Action item: All that should be output is the block of lines below from the line with "Task: Click the chevron" to the line with "This screenshot has width=544, height=481.", both included, exactly as written.
━━━
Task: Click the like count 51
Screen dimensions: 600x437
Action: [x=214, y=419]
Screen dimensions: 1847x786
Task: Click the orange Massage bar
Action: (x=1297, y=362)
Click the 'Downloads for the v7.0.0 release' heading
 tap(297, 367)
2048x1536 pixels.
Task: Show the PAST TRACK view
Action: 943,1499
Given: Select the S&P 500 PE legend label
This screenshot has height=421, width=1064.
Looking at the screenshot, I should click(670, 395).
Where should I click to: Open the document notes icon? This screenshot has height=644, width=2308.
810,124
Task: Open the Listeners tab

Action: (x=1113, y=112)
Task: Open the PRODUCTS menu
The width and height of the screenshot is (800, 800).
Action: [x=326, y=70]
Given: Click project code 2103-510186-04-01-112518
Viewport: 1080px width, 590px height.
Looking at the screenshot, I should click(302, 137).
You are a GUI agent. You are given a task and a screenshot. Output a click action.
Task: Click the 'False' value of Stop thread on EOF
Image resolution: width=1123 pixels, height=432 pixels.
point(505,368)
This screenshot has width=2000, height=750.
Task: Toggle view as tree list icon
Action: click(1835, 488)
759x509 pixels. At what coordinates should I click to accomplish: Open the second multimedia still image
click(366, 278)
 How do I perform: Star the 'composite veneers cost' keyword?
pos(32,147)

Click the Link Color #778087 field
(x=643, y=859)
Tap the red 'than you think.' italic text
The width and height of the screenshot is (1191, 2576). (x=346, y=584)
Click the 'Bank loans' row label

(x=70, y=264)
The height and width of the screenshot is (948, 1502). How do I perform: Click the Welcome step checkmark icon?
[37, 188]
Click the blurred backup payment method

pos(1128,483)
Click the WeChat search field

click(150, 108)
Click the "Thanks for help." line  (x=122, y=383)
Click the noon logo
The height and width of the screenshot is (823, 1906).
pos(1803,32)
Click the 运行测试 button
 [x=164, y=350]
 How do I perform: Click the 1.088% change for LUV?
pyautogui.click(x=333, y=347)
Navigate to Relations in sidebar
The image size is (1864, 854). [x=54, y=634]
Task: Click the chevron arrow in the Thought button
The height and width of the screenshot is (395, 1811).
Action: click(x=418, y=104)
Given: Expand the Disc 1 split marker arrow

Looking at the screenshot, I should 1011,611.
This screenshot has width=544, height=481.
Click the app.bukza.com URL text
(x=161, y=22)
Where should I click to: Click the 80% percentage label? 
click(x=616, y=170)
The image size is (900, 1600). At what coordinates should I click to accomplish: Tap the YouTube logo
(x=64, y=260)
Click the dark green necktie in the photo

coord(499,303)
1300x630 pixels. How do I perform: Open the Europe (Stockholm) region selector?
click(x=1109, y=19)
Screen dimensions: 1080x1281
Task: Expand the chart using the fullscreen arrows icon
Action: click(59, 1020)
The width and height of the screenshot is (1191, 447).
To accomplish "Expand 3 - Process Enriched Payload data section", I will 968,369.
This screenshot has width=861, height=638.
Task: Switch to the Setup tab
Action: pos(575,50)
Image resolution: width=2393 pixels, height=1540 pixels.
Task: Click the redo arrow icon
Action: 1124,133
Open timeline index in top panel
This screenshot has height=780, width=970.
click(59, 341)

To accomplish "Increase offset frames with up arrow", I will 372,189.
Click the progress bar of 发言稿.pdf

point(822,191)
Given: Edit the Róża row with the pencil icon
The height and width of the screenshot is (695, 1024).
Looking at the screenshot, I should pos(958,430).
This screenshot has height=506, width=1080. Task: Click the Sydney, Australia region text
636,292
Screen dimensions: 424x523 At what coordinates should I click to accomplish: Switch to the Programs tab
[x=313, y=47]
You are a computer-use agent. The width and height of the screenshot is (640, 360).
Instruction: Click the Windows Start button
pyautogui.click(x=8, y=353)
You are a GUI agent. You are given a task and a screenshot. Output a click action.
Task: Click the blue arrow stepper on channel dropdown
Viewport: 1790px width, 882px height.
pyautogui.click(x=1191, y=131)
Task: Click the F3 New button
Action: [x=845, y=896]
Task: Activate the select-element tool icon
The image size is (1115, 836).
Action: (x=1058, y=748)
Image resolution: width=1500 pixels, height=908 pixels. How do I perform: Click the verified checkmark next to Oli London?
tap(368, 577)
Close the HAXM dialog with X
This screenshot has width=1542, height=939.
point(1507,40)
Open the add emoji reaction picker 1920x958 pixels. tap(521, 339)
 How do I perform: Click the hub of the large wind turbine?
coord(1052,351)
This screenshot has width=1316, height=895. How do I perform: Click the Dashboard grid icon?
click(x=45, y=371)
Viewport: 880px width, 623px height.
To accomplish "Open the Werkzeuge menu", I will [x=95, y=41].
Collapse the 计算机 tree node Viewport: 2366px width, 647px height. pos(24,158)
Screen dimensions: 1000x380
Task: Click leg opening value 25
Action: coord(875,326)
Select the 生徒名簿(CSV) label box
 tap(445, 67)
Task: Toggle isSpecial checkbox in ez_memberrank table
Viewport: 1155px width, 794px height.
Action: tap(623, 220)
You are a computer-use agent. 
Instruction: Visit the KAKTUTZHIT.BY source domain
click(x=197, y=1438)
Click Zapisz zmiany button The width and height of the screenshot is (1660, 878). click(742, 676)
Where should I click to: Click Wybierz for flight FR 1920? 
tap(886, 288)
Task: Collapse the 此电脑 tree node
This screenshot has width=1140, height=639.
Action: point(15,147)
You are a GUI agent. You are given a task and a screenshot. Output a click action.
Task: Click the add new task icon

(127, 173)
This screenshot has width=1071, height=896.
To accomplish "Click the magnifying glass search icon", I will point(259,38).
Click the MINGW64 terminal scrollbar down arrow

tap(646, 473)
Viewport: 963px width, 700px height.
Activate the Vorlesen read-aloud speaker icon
━━━
Task result:
Task: Click the chevron arrow in the Thought button
The height and width of the screenshot is (395, 1811).
Action: click(x=418, y=104)
Given: Expand the Disc 1 split marker arrow

Looking at the screenshot, I should 1011,611.
This screenshot has width=544, height=481.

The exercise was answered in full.